Adalah Wowok Meirianto, akrab dipanggil Pak Wok yang mempunyai ide dan semangat besar untuk membangun pariwisata Banyuwangi. Pensiun dari perusahaan minyak dunia Chevron, Pak Wok pulang ke desanya dan mengembangan lahan seluas 1,5 hektare menjadi Warung Kemarang.
" Sejak dulu saya punya cita -cita untuk mengembangan wisata seni, budaya dan kuliner di sini. Kebetulan saya punya lahan sejak 20 tahun lalu. Saya suka musik, tari dan istri suka memasak. Maka sepakat kami buat Warung Kemarang " ujar Pak Wok.
Sejak dibuka sampai saat ini Warung Kemarang tak pernah sepi pengunjung. Apalagi ditempat tersebut juga tersedia penginapan yang sangat asri. Berhimpitan dengan sawah, gemericik air dan kebun durian. Selain juga sajian masakan tradisional.yang sangat enak khas Banyuwangi.
Tak hanya itu, seni tradisional juga tersaji dalam berbagai kegiatan termasuk penyambutan tamu di Warung Kemarang. Ini semua membuat Warung Kemarang selalu dicari dan dirindukan wisatawan.

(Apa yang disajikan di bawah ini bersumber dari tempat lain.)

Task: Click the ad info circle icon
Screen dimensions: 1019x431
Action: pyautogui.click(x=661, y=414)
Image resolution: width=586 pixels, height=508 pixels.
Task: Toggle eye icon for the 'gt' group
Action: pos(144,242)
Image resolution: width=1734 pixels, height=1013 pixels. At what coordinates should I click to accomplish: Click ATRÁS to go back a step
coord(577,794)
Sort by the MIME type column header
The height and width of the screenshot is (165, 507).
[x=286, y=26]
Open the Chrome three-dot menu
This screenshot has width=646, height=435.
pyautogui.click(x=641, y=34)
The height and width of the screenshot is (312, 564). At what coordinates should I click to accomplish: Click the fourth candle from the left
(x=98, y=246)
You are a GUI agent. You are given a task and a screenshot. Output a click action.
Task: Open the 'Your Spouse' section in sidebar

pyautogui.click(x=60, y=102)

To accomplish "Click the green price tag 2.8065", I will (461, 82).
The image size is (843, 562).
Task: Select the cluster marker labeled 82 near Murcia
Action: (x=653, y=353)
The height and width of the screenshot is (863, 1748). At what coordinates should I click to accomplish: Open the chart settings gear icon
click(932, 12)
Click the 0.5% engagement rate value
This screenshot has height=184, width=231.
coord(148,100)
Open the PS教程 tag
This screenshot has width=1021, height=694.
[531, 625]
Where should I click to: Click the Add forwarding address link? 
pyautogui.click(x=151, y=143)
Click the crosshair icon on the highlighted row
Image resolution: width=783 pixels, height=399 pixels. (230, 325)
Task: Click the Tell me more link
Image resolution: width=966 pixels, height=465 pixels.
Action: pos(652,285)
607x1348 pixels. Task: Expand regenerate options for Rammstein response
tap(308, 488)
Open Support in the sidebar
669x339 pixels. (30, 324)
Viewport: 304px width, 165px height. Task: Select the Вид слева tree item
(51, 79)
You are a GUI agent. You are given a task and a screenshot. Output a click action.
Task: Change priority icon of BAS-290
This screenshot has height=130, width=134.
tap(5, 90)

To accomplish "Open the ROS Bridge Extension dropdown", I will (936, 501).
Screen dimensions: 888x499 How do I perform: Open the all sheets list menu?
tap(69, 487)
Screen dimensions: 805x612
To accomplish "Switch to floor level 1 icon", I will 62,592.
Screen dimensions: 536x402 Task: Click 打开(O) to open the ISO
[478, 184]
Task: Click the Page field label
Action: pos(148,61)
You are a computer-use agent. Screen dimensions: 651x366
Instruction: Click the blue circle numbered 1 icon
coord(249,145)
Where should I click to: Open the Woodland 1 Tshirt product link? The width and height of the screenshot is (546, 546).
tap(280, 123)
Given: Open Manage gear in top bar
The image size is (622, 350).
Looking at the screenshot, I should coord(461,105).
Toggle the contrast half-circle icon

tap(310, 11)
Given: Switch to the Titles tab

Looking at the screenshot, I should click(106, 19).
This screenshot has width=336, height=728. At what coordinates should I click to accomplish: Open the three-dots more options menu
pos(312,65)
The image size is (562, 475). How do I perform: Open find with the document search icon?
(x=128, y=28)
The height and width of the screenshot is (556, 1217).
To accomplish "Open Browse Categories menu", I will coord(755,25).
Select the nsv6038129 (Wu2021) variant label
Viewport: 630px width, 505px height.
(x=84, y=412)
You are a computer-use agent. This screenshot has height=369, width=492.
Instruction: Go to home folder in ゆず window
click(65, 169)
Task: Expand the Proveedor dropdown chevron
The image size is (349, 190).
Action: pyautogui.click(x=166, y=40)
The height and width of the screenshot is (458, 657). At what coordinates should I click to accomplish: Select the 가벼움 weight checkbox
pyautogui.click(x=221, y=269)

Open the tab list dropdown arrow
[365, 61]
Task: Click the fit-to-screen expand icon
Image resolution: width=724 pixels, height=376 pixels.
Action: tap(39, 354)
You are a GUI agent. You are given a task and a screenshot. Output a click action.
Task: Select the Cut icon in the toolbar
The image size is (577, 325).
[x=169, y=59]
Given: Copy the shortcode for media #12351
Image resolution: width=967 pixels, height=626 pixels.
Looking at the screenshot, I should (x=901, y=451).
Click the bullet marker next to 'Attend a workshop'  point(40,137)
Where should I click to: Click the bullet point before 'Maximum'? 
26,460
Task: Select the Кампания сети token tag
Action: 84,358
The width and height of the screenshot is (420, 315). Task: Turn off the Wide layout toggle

" Memang kami berupaya menghadirkan eksotika alam Banyuwangi. Makanan, pedesaan dan seni asli yang selalu kami hadirkan untuk para pengunjung " papar pria ramah yang juga menjabat Wakil Ketua Masyarakat Adat Nusantara tersebut.
Dalam menjalankan usahanya Wowok Meirianto juga mengesampingkan profit berlebih. Baginya, menyalurkan hobi musik, tari dan kulner menjadi hal utama. Selain itu, dirinya juga berusaha menyediakan lapangan kerja bagi masyarakat sekitar Warung Kemarang.
" Dalam merekrut karyawan saya berusaha masyarakat sekitar. Selain itu bagi yang bisa bermusik dan menari akan saya utamakan untuk bekerja di sini " lanjutnya.
Pak Wok menjelaskan kenapa yang bermusik dan penari menjadi pilihan. Ini tidak lepas dari konsep Warung Kemarang yang sering mendapatkan permintaan pengunjung untuk menyajikan tari tradisional.
"Kita sering mendapatkan permintaan pengunjung untuk menyajikan seni. Tentu dengan karyawan yang bisa biaya bisa kita optimalkan untuk mereka. Sehingga selain bekerja mereka juga tetap bisa berkesenian " lanjut Pak Wok.
Sajian seni tari dan musik di Warung Kemarang tergolong murah. Untuk sebuah pagelaran tari dan sendratari yang di hotel atau tempat lain bisa berbandrol hingga 5 juta, di Warung Kemarang hanya dibandrol 1,5 hinggq 2 juta.
" Ini karena kita sudah alokasikan anggaran untuk berbagai property sejak awal Warung Kemarang berdiri. Sehingga biaya bisa kita tekan. Dan semua pendapatan untuk penari dan pemusik. Saya hanya ambil 10 persen " pungkas Pak Wok.